After four novels, over 500 blogposts and a plethora of pieces published elsewhere, from Outsports.com to Poz Magazine, the author asked himself: “What if someone only had the opportunity to read a sampling of my writing? Which of my works best define me and my experience?”
The answer: The Essential Randy Boyd, Volume 1.
Says the author: “From this collection, I hope people have a better understanding of me, both as a person and as a writer. You know the old saying, walk a mile in my shoes.
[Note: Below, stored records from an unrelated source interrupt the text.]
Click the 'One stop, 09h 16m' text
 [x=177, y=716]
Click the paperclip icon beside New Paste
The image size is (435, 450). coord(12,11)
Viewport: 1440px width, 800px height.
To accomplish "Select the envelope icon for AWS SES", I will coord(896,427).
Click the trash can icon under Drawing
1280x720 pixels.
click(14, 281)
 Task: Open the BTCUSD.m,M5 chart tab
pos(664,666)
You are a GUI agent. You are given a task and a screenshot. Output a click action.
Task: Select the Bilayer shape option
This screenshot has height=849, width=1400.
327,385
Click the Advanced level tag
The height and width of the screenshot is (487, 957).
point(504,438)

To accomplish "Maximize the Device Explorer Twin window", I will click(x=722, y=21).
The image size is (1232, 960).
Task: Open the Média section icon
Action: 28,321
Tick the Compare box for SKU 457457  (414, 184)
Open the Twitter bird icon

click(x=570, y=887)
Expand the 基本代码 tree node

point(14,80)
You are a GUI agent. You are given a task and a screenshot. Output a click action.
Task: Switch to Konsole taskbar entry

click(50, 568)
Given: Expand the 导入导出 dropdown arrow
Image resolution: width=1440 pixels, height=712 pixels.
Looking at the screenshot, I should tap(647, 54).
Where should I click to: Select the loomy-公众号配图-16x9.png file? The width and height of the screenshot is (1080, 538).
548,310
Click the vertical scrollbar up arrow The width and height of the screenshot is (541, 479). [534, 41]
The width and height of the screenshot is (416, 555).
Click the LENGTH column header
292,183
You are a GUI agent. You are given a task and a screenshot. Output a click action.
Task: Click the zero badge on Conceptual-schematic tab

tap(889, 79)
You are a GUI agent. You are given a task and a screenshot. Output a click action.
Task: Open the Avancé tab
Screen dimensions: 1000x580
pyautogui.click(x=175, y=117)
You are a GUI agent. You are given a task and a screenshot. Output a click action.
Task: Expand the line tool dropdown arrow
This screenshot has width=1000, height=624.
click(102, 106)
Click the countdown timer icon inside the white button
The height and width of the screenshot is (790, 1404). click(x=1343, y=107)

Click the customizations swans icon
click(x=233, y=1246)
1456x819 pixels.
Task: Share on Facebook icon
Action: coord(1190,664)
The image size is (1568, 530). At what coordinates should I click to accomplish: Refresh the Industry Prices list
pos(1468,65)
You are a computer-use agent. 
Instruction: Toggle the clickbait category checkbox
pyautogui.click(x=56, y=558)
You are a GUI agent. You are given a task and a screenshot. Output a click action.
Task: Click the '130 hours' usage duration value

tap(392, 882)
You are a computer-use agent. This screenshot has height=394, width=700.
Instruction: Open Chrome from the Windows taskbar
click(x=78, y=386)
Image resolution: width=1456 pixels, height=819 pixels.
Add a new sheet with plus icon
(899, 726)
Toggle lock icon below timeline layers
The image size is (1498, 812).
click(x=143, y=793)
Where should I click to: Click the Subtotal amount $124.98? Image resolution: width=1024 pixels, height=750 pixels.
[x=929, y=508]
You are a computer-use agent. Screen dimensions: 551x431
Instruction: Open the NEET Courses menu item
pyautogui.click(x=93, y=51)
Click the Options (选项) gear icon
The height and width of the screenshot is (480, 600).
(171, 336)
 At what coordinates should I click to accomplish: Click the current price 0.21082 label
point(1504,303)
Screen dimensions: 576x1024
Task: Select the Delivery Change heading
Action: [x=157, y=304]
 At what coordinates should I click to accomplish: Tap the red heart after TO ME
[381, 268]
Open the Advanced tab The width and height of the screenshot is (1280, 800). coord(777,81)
This is the readers’ chance to go on a very unique walk with me.”
The Essential Randy Boyd, Volume 1, is available as an ebook for .99 cents from the following ebook sellers:
What’s inside The Essential Randy Boyd, Volume 1
Battle scars: a young man’s transformation from being overweight, in the closet and afraid of getting AIDS, to getting in shape, coming out to his family and taking the HIV test.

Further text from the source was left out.